Data items

━━━

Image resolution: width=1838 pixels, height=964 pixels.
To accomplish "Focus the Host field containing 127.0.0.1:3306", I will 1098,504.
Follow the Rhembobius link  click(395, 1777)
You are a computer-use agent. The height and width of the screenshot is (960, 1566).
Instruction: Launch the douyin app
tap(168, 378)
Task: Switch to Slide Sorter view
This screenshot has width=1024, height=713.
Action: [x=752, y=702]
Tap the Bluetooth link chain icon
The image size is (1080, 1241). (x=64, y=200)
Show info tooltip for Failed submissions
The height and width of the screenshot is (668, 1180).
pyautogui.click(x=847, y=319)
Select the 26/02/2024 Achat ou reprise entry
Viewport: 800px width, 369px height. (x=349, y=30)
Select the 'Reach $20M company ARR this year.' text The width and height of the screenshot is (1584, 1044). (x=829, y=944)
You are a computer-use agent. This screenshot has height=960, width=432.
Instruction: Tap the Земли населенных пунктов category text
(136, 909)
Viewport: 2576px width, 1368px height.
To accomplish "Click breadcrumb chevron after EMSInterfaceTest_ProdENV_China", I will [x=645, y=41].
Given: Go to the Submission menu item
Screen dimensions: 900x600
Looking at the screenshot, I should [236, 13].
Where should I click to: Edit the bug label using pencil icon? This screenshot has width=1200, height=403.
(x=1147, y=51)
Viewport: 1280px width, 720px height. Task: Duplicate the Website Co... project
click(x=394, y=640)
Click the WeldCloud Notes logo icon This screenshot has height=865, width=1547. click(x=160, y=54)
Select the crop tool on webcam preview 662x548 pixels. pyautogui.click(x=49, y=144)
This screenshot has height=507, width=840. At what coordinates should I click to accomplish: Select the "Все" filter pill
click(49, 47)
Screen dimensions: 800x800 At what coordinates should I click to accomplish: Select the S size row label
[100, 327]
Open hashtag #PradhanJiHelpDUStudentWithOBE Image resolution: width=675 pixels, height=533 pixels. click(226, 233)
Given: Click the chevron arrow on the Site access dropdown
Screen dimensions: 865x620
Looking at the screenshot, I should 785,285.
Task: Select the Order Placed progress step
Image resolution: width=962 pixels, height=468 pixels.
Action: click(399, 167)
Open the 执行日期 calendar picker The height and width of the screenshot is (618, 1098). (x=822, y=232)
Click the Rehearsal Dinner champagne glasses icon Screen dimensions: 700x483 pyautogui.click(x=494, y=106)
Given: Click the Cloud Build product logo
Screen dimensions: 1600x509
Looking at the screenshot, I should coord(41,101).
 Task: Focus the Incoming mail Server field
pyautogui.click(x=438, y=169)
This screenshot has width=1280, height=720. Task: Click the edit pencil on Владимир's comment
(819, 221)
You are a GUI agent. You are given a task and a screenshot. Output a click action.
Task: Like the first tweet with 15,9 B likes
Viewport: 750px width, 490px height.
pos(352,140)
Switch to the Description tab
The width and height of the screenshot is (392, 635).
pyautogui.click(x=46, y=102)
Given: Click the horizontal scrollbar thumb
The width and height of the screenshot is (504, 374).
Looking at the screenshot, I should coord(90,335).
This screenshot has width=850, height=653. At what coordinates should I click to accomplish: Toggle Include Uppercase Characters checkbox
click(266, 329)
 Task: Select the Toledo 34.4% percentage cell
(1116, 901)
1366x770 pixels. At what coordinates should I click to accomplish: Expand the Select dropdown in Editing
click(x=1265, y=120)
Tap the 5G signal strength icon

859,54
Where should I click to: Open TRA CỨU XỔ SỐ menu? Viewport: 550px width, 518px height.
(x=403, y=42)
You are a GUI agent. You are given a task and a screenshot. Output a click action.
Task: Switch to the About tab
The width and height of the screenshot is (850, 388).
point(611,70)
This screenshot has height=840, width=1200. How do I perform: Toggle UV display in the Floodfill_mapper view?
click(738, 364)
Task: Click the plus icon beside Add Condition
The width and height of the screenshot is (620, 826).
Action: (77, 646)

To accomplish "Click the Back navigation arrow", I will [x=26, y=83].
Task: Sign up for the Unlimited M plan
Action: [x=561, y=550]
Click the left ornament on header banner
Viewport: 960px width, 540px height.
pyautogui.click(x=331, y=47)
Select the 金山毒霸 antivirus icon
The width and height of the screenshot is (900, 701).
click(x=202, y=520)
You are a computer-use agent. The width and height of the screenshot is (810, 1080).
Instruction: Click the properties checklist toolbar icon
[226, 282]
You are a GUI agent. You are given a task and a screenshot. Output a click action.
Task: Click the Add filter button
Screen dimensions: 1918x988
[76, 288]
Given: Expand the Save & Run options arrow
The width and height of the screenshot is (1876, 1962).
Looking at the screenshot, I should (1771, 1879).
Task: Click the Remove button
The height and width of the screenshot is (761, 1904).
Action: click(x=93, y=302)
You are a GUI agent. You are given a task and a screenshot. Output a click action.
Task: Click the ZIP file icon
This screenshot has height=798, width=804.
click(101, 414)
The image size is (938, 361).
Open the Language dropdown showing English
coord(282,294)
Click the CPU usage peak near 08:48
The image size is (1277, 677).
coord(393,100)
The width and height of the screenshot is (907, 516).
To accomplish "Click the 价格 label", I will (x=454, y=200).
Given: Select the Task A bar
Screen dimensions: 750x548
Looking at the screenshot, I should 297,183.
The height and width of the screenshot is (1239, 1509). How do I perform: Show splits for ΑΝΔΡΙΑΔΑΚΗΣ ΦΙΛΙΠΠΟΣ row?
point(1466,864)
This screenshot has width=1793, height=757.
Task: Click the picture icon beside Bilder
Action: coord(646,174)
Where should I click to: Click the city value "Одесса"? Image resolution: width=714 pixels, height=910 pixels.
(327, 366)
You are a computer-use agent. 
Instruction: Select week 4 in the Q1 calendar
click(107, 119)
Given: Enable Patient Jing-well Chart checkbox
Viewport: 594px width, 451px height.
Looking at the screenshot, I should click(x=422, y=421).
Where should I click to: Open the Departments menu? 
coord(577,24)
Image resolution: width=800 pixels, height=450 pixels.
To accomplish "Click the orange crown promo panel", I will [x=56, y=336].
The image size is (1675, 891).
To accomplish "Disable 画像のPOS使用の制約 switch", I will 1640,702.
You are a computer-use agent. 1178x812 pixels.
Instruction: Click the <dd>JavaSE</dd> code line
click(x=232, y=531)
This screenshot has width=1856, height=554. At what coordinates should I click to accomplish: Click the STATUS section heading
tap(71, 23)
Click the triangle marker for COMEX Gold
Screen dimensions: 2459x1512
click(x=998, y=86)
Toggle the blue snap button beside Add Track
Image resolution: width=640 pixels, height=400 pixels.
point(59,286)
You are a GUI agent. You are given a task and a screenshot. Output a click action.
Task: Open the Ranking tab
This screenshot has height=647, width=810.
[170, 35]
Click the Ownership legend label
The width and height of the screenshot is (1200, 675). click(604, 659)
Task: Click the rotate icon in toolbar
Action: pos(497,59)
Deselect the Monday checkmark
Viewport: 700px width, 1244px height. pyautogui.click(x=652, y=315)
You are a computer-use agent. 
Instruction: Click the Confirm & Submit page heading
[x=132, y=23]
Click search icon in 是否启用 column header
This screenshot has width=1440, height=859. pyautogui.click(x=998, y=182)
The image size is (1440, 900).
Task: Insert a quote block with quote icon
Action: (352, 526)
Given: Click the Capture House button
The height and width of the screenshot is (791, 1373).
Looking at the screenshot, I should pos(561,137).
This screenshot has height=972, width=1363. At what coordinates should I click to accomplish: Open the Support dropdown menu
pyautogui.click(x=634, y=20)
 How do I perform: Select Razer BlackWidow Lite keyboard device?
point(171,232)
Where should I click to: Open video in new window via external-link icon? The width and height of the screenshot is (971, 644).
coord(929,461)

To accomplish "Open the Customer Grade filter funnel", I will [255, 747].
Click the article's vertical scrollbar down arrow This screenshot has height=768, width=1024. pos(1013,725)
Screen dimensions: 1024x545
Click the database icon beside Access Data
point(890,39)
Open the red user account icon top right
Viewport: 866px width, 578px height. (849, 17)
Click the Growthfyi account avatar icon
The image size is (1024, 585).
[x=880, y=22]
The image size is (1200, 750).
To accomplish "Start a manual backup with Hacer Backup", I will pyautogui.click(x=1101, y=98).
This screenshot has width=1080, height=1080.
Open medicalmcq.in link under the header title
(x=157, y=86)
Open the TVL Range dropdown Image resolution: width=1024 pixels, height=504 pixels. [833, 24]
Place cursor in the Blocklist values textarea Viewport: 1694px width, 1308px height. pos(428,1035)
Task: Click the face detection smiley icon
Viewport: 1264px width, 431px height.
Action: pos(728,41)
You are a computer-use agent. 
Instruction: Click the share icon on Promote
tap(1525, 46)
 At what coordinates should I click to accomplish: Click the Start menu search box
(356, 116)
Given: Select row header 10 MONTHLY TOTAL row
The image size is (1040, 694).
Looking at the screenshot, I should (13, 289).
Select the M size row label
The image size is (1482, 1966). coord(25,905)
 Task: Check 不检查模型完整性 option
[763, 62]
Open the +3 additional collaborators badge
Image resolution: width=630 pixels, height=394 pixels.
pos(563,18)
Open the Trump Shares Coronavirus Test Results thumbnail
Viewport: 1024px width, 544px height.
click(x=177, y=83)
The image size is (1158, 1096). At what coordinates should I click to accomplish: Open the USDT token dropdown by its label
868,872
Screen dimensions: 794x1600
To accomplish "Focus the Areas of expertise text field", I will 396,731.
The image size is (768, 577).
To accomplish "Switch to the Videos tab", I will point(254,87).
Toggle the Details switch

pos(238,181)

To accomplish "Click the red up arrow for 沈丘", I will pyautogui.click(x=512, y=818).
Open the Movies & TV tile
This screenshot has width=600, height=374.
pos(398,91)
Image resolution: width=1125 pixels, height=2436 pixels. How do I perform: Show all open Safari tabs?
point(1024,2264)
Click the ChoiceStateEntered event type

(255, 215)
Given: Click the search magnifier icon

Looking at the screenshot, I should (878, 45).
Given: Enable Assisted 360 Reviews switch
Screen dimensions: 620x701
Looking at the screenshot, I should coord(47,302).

━━━

What the task requires
Only one stretch of the data above is needed. Restate it word for word, from the line containing "Viewport: 2576px width, 1368px height." through the line containing "Select the crop", both ends included.

Written solution
Viewport: 2576px width, 1368px height.
To accomplish "Click breadcrumb chevron after EMSInterfaceTest_ProdENV_China", I will [x=645, y=41].
Given: Go to the Submission menu item
Screen dimensions: 900x600
Looking at the screenshot, I should [236, 13].
Where should I click to: Edit the bug label using pencil icon? This screenshot has width=1200, height=403.
(x=1147, y=51)
Viewport: 1280px width, 720px height. Task: Duplicate the Website Co... project
click(x=394, y=640)
Click the WeldCloud Notes logo icon This screenshot has height=865, width=1547. click(x=160, y=54)
Select the crop tool on webcam preview 662x548 pixels. pyautogui.click(x=49, y=144)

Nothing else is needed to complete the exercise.